● What you are asked to do
Below are records to be copied exactly; their pictures are to be omitted.
-------- Records shown --------
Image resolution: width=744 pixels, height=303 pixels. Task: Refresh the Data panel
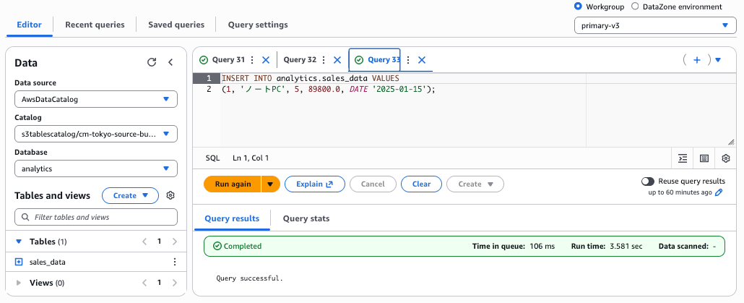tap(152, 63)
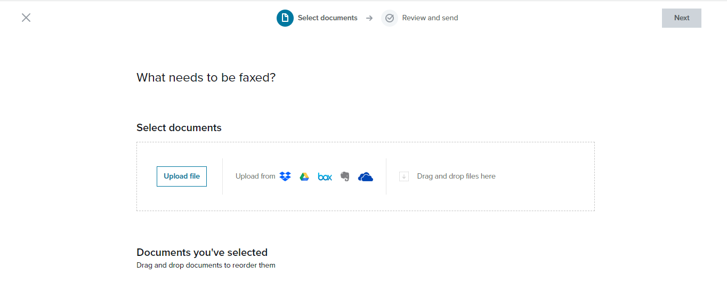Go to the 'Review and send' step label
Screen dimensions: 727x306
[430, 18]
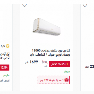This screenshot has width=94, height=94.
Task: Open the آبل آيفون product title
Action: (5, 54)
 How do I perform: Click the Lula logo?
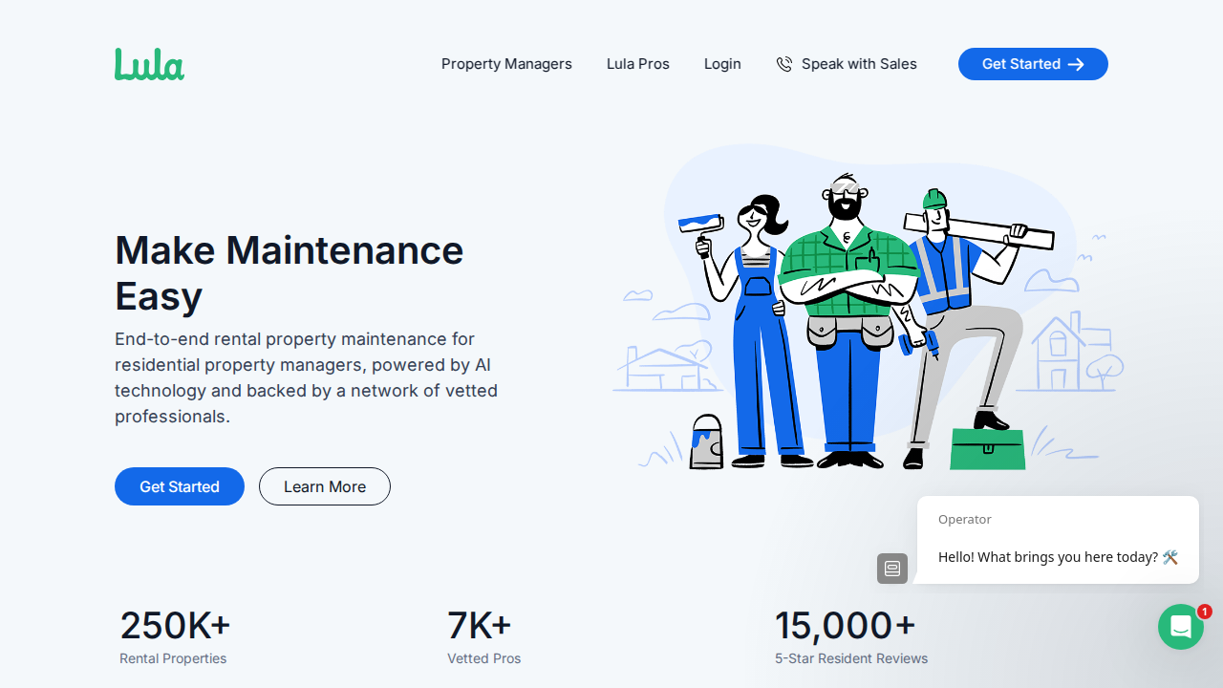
--------
● Solution to this exercise
Image resolution: width=744 pixels, height=303 pixels. Task: Refresh the Data panel
tap(152, 63)
Go to the 'Review and send' step label
Screen dimensions: 727x306
[430, 18]
This screenshot has width=94, height=94.
Task: Open the آبل آيفون product title
Action: (5, 54)
 How do I perform: Click the Lula logo?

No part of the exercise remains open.